Singolare era stato anche il motivo della mia visita nella sua casa di Settignano, nei pressi di Firenze. Gli avevo telefonato qualche mese prima, di ritorno da Parigi, dove avevo incontrato un suo libro in francese, che mi aveva interessato per la sua novità, sulla spiritualità dell’Esodo, per chiedergli informazioni sull’edizione italiana, a me sconosciuta. Mi rispose candidamente che di fatto l’edizione italiana non esisteva, perché il suo arcivescovo non gli aveva concesso il famoso Imprimatur. Mentre non aveva avuto difficoltà a pubblicarlo in lingua francese, dove gli studi biblici permettevano un «approccio spirituale» ai testi biblici. La cosa mi sembrò tanto assurda che ne parlai con padre Bevilacqua, che ne rimase semplicemente scandalizzato, lasciandomi intendere che avrebbe provveduto, parlandone «in alto». Detto e fatto. Di ritorno da uno dei suoi viaggi romani, mi avvisò che potevo dire a quel «brav’uomo che quel divieto non esisteva più». E lo disse con il tono soddisfatto di chi avesse riparato un’ingiustizia. Don Divo Barsotti mi accolse col suo sorriso da bambino sorpreso e riconoscente. Non abitava da solo, ma con alcuni discepoli, germe di una futura famiglia religiosa, in una casa dedicata a San Sergio, uno dei Padri della Russia cristiana. Mi parlò dei numerosi corsi di esercizi spirituali che stava tenendo, in diverse parti, dedicati ai vari libri della Bibbia, da uno dei quali era nato appunto il libro sull’Esodo. Aveva anche appunti e registrazioni su altri libri, quali l’Apocalisse, condotti con lo stesso stile. Nacque così, nel corso di quella conversazione, il progetto di una serie di Meditazioni bibliche, che rappresentò un inedito approccio ai libri della Bibbia. In un momento in cui si cercavano vie nuove anche nella vita cristiana, la sua conoscenza della storia della santità gli permise di mettere in luce la grande dignità della tradizione spirituale, della quale privilegiò più la mistica contemplativa che la mistica del servizio.
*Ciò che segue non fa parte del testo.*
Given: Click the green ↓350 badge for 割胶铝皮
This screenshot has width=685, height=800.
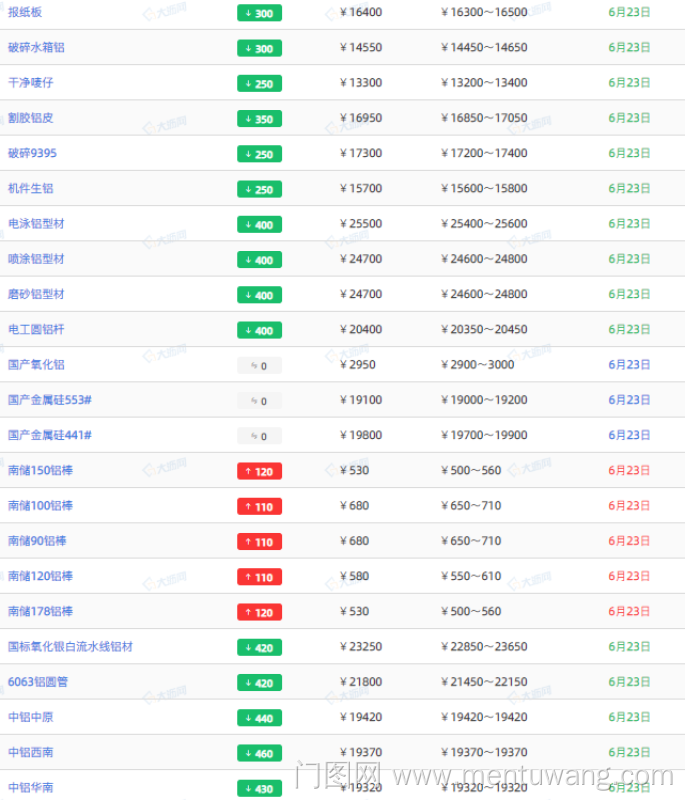Looking at the screenshot, I should click(259, 119).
Quando si tenne un notevole convegno storico sulla spiritualità dei Santi bresciani dell’Ottocento, a presiederlo fu chiamato proprio lui per la sua indiscussa competenza di storia della spiritualità. Anche se, a giudizio di chi scrive, non sembrò entrare in piena sintonia con lo spirito dei nostri santi, così protesi all’azione, frutto di una contemplazione che cercava l’inveramento nei fatti. I Santi della nostra terra lombarda avevano tutti un forte radicamento in Dio, che li portava a produrre più opere che parole, santi della mistica dell’azione o del servizio più che delle introspezioni o dei diari. Si può comprendere un certo spaesamento di uno studioso di raffinate esperienze mistiche, qual era Barsotti, di fronte alla presunta sbrigatività di un’esperienza religiosa, tipica della nostra terra, che si preoccupava anche delle modalità di fare il bene e si interrogava con altrettanto rigore se l’azione traducesse efficacemente la devozione o se la devozione fosse sufficientemente viva da ispirare l’azione. Don Divo Barsotti, un navigatore solitario, un poco spaesato nei laghi bresciani, grande suggeritore di insolite rotte nel gran mare del Mistero!